A rivalidade não poderia ter sido mais pessoal. Toda linha Chanel era famosamente calcada no prínçipio de “conforto feminino” para mulheres independentes que ainda queriam manter a elegância. Todo volume que estava de volta era exatamente o que ela tinha eliminado em suas coleções. A resposta veio em estilo: Chanel criou sua assinatura mais famosa, o “terno” de saia e cardigan mais conhecido como ‘tailleur’.
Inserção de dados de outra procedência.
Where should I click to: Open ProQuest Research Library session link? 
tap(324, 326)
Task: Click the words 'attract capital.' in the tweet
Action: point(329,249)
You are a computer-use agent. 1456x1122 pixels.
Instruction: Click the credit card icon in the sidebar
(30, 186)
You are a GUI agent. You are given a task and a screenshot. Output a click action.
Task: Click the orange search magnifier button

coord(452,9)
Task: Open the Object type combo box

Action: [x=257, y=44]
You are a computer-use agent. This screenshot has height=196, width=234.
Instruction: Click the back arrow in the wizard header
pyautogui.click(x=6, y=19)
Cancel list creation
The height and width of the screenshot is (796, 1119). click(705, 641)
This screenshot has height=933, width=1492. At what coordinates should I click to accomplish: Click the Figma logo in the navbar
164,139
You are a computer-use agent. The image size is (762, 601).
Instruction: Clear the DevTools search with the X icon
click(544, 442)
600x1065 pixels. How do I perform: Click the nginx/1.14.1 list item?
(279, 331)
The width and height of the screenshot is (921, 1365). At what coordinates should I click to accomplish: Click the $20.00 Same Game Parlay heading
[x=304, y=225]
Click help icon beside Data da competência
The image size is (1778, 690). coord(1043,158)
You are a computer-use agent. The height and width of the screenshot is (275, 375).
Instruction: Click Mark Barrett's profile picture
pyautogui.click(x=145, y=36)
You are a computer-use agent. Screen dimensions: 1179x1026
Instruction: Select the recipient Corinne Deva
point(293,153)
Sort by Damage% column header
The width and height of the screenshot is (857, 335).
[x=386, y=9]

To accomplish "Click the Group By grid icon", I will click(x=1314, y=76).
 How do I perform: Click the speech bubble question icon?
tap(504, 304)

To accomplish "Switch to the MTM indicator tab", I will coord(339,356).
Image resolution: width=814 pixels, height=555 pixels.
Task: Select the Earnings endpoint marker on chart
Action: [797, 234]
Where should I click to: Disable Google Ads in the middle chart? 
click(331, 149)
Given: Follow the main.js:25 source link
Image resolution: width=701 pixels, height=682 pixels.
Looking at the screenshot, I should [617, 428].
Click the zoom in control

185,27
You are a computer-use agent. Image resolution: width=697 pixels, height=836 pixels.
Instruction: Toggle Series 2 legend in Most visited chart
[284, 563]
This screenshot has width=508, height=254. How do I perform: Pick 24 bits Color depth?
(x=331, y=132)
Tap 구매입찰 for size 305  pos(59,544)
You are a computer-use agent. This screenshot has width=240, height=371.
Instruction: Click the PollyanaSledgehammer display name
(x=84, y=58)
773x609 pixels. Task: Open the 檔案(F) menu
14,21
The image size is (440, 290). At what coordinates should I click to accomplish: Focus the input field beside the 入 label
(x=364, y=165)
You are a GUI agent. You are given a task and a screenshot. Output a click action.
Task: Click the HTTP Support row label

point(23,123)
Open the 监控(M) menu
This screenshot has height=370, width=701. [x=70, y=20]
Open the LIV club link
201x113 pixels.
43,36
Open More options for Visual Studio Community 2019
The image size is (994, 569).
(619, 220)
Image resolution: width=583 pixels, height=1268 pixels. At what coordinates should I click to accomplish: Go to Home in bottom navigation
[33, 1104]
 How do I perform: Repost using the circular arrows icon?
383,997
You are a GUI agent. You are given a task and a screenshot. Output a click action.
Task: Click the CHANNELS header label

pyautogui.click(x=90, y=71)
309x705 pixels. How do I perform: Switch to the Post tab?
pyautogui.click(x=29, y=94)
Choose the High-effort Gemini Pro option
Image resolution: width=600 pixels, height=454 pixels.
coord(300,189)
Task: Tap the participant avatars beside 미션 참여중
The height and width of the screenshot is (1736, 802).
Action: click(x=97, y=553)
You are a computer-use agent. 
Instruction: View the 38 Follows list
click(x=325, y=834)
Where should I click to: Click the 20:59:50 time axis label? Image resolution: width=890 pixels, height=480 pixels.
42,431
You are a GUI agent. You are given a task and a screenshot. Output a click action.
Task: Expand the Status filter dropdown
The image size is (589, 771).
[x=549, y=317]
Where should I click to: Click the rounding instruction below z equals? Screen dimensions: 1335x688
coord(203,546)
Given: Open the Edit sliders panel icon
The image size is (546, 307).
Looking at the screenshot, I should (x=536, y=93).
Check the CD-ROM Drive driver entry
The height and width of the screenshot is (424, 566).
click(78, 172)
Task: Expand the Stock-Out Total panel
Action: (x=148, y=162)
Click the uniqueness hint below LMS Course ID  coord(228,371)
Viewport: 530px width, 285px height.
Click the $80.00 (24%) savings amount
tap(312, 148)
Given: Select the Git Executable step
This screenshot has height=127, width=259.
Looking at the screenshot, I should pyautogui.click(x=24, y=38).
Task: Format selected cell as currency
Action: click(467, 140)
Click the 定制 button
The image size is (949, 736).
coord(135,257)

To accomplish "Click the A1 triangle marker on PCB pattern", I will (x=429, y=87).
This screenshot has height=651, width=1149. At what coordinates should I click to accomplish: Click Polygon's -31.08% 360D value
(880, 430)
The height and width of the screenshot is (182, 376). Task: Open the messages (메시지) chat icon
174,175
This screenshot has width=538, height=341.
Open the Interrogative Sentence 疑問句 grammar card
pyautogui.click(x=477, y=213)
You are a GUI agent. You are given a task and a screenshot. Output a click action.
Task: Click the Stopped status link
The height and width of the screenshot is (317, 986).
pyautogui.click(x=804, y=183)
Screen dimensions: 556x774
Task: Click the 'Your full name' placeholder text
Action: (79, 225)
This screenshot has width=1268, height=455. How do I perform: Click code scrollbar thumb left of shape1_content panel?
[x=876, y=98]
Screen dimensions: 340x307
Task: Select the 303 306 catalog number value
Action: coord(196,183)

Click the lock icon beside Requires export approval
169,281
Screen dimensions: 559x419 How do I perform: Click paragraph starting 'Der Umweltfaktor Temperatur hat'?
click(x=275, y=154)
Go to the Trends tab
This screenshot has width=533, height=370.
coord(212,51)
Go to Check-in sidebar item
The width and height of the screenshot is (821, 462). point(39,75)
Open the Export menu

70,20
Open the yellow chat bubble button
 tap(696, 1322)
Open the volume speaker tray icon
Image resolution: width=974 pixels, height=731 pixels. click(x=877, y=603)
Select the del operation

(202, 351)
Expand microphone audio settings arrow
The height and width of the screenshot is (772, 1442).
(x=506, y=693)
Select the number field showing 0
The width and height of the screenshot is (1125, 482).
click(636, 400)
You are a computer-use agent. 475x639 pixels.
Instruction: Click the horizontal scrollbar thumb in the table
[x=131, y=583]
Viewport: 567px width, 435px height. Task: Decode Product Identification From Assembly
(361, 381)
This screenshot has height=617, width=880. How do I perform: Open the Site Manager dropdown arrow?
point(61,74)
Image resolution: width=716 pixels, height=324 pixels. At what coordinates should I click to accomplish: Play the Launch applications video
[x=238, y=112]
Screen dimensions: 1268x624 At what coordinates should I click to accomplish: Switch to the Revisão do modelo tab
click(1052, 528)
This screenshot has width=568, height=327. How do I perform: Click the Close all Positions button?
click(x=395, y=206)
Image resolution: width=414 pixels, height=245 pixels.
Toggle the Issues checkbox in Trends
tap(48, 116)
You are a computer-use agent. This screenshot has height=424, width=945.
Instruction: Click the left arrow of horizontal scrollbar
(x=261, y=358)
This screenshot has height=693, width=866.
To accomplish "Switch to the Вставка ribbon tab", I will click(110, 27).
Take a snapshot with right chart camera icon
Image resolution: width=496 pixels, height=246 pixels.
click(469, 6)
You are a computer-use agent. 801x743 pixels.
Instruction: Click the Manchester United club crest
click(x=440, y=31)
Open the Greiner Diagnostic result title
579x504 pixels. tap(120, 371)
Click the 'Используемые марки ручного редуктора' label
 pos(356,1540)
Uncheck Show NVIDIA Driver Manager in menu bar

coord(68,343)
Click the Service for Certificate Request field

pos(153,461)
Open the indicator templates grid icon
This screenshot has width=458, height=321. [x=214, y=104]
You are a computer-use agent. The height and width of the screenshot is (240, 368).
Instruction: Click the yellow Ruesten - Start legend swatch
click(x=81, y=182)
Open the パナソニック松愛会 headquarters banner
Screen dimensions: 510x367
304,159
Foi dessa rivalidade, dessa discussão que Moda passou a ser Pop, isso quer dizer que qualquer um com acesso à informação e em qualquer parte do mundo passou a dizer os nomes de Dior, Chanel, Givenchy e Balenciaga mesmo sem ter acesso aos exclusivos desfiles, ainda feitos apenas em suas Maisons em Paris. A capital francesa assumiu a posição de ‘coração da moda’ por reunir os principais designers, quase todos ‘vizinhos’ na Avenue Montaigne.

Diante disso tudo, a série da Apple TV Plus será mega interessante para quem gosta de História. Atualmente a popularidade de Coco Chanel está infinitamente manchada por sua vida pessoal, seu envolvimento com nazistas e nobres (tudo que certamente será explorado na série). Vai ser incrível.